In the morning I still hadn’t found any answer to the question and I woke up with my head swimming. In the end, these kinds of dilemmas always come down to the more colloquial ‘between the devil and the deep blue sea’, so I decided to have a shot at it, despite the limited chances of success, rather than allow Yanoutsos to get the better of me.
Koula phoned me while I was still having my coffee and started talking to me in coded phrases: ‘I’ll bring the package over tomorrow, Inspector Haritos. Unfortunately, I don’t have time today.
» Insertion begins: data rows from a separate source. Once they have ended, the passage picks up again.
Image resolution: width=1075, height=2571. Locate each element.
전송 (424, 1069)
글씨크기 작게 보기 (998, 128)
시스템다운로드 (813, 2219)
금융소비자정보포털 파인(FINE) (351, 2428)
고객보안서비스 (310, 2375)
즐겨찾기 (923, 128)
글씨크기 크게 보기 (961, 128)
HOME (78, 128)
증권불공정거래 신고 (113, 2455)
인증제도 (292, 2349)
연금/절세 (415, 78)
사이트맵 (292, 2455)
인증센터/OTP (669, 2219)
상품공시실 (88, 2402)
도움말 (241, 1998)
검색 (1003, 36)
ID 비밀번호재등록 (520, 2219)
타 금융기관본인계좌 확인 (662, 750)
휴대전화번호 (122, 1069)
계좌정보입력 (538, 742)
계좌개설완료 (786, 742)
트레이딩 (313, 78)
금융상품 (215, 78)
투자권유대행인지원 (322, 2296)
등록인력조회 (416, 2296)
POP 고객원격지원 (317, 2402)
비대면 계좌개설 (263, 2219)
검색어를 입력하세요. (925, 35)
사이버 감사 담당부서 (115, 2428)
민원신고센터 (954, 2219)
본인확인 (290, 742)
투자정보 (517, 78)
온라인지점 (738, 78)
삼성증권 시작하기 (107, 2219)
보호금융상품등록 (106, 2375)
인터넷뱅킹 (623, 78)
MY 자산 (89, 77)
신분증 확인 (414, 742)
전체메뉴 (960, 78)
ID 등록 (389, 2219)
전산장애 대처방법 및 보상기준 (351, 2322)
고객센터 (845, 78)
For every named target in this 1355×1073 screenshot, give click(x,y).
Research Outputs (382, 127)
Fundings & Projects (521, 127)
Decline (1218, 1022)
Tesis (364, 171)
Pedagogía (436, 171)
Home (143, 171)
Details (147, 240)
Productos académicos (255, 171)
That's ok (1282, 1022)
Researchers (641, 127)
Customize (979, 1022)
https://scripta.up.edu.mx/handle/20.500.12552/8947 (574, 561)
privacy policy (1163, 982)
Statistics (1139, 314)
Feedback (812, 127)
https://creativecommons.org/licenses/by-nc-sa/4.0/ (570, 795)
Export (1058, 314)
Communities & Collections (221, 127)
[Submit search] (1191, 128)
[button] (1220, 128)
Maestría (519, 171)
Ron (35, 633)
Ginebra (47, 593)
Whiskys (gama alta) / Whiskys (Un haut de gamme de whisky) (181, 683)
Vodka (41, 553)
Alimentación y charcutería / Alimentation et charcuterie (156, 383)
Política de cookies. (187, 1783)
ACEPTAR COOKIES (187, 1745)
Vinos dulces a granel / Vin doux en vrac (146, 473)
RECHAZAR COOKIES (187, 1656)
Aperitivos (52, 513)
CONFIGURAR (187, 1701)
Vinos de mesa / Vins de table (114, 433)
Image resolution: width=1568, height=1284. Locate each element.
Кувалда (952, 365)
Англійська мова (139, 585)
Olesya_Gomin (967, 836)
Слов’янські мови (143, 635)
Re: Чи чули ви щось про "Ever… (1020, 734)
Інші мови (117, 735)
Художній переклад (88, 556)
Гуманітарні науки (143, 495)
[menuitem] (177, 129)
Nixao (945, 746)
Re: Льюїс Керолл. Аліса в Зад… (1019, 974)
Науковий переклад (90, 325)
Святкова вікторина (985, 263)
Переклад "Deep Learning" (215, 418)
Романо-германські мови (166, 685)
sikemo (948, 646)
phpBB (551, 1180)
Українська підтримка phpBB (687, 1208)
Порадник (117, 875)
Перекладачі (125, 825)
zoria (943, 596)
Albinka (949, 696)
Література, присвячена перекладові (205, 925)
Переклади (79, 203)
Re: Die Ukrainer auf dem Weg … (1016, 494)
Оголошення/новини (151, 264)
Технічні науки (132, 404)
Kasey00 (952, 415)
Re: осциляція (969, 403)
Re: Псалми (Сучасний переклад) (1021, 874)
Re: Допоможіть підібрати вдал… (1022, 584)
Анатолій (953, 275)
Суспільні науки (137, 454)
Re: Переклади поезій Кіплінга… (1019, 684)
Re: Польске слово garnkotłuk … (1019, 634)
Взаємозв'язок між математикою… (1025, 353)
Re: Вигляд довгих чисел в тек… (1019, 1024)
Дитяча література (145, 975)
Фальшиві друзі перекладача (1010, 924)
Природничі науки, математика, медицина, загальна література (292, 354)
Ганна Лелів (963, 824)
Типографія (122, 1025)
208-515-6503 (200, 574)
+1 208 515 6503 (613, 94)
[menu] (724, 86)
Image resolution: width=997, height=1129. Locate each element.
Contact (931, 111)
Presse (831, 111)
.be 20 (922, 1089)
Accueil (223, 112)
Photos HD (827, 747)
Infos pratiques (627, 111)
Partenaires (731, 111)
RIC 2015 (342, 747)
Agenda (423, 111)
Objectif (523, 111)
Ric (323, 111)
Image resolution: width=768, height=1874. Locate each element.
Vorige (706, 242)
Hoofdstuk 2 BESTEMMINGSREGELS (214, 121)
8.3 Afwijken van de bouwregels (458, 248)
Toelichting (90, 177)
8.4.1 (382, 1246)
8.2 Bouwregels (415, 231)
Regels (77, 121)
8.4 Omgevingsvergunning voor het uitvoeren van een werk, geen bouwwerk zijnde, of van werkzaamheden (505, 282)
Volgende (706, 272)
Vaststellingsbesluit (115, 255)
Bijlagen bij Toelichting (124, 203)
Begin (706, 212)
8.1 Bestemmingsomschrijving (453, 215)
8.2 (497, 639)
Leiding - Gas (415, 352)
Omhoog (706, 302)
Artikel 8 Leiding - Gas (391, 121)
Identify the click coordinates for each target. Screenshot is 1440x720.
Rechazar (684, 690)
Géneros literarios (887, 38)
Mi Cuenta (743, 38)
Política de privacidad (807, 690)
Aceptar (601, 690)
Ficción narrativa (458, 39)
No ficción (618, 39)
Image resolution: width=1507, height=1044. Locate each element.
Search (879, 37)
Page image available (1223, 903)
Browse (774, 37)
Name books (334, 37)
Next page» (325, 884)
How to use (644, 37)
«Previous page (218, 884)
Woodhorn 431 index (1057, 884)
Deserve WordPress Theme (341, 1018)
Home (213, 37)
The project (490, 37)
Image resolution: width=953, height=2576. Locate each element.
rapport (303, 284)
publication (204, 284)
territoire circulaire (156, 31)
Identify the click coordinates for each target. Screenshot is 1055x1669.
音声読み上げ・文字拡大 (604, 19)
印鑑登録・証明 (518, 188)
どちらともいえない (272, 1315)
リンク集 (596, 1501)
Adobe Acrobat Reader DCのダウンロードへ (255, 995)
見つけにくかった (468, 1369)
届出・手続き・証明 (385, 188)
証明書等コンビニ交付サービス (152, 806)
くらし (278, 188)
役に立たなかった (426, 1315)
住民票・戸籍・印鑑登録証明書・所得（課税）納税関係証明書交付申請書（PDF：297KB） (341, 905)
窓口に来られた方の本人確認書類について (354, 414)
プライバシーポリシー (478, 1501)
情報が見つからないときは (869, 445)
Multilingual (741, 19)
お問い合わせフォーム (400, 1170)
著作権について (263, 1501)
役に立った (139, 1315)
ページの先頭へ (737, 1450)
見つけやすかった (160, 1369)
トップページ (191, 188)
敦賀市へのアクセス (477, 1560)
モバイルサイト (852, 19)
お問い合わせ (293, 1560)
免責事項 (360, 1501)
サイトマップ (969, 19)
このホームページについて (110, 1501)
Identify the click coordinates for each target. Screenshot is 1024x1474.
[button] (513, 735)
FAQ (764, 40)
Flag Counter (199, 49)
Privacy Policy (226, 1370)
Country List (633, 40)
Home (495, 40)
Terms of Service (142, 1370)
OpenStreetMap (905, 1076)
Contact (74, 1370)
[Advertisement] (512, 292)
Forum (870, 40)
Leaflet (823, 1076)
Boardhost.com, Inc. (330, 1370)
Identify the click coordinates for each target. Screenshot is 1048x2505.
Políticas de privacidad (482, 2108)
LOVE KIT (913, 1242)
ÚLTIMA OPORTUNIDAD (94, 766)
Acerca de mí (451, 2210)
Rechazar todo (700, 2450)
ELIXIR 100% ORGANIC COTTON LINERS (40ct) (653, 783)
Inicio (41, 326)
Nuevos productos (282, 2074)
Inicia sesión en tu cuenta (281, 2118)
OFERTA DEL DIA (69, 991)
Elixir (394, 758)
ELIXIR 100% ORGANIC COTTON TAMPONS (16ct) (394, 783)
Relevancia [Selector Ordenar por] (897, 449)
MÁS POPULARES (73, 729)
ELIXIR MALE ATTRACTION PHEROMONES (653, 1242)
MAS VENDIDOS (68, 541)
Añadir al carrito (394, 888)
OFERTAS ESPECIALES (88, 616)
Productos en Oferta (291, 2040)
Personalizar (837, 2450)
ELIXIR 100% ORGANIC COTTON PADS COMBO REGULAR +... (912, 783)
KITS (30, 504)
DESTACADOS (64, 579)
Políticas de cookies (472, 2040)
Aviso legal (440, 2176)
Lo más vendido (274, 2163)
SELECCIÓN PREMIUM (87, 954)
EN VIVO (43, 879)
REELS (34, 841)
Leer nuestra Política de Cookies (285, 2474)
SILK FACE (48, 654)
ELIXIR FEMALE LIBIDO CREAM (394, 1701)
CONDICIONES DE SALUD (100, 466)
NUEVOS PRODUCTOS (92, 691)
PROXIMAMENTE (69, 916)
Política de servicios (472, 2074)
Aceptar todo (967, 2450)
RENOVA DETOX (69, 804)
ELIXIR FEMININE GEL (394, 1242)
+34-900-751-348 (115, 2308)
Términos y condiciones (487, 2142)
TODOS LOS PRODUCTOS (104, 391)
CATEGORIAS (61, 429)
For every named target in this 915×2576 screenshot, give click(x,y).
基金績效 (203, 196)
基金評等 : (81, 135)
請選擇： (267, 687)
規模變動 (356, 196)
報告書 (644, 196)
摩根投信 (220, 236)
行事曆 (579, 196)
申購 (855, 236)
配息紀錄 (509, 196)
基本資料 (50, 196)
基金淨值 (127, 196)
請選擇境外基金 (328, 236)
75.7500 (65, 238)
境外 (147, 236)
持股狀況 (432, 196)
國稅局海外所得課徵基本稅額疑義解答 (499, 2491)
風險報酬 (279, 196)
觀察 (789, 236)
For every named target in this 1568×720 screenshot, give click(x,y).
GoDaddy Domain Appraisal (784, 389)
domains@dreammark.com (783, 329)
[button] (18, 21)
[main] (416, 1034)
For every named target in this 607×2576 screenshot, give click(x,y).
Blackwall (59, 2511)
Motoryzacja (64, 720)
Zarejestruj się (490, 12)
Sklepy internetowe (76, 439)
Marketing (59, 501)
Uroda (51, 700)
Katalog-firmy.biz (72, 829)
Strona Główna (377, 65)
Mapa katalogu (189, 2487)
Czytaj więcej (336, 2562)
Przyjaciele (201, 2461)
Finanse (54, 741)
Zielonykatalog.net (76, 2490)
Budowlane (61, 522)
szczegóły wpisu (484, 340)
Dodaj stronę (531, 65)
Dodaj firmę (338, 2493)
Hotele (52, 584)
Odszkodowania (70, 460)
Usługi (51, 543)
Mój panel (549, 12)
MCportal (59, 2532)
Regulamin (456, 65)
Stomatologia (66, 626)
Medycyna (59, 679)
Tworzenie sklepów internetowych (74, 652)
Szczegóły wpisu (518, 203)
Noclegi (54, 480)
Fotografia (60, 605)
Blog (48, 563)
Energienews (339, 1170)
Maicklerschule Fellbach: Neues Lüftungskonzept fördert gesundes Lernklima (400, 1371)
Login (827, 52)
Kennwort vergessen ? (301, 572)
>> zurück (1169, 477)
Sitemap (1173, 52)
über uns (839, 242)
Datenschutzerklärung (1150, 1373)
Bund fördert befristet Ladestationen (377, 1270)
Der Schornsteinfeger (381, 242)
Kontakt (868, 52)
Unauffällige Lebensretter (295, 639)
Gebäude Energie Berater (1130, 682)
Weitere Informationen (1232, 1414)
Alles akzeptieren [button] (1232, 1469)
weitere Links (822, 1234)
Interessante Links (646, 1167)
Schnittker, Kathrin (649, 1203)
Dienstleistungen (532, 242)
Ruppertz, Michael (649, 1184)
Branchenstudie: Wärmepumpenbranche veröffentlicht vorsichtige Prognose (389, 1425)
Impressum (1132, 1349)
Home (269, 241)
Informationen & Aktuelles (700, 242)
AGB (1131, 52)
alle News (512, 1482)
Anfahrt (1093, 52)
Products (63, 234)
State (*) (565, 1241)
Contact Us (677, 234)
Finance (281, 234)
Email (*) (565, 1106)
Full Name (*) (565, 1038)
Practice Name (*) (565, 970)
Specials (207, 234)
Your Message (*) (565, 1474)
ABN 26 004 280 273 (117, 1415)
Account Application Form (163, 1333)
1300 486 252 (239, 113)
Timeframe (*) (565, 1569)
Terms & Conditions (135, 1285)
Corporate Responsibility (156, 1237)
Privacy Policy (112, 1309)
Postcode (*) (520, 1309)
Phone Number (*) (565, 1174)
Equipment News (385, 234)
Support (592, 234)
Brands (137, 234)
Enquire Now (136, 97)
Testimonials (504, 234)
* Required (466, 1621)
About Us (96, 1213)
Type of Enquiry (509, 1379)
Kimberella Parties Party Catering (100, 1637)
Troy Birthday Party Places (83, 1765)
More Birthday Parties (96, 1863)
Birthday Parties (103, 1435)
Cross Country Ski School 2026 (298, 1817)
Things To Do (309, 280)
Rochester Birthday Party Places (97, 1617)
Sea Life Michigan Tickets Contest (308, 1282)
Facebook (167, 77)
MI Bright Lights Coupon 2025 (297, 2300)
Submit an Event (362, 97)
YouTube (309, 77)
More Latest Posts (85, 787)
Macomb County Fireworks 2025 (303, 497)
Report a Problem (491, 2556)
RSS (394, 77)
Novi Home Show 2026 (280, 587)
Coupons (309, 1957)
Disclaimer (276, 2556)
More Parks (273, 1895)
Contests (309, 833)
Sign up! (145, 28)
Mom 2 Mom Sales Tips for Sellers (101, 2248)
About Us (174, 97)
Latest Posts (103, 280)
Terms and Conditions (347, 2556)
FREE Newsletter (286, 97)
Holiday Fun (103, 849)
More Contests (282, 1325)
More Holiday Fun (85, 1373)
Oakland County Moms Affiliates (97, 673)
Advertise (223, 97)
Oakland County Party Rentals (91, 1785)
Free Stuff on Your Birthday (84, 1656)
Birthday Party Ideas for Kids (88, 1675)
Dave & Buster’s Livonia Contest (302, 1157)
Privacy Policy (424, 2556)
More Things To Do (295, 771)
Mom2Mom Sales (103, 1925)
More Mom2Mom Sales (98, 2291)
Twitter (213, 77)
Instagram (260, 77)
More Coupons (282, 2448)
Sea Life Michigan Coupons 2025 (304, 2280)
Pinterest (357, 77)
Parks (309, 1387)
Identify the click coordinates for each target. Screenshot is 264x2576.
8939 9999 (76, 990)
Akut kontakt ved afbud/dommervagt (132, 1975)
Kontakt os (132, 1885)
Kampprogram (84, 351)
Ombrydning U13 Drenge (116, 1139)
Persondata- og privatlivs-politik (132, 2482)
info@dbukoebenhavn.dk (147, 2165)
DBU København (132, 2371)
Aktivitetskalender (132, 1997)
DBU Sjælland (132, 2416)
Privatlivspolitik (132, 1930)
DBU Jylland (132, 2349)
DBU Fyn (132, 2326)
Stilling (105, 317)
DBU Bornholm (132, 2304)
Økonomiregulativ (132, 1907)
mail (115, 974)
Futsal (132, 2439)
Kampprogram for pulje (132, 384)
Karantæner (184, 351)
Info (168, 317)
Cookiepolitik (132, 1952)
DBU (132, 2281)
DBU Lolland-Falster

I need to take care of some details.’ She reminded me of my late father, who used to talk in coded language when he wanted to say that there was some order from above and he didn’t want anyone else to understand. ‘There’s a personal order from his nibs.’ And he meant the Prime Minister. Anyhow, I understood that she would take up her new duties the next day. In the meantime I could start alone. It was a pity to let the day go wasted.
I drank the last of my coffee and got up to go. At the front door, I bumped into Adriani who was returning from the supermarket.
‘Are you going out?’
‘Yes. Don’t wait for me for lunch. I might be late.’
When I went to work normally, that remark was superfluous. I never came home at midday. Now that I was starting again, after a two-month lay-off, I was obliged to make it clear in order to emphasise that we were returning to the old routine.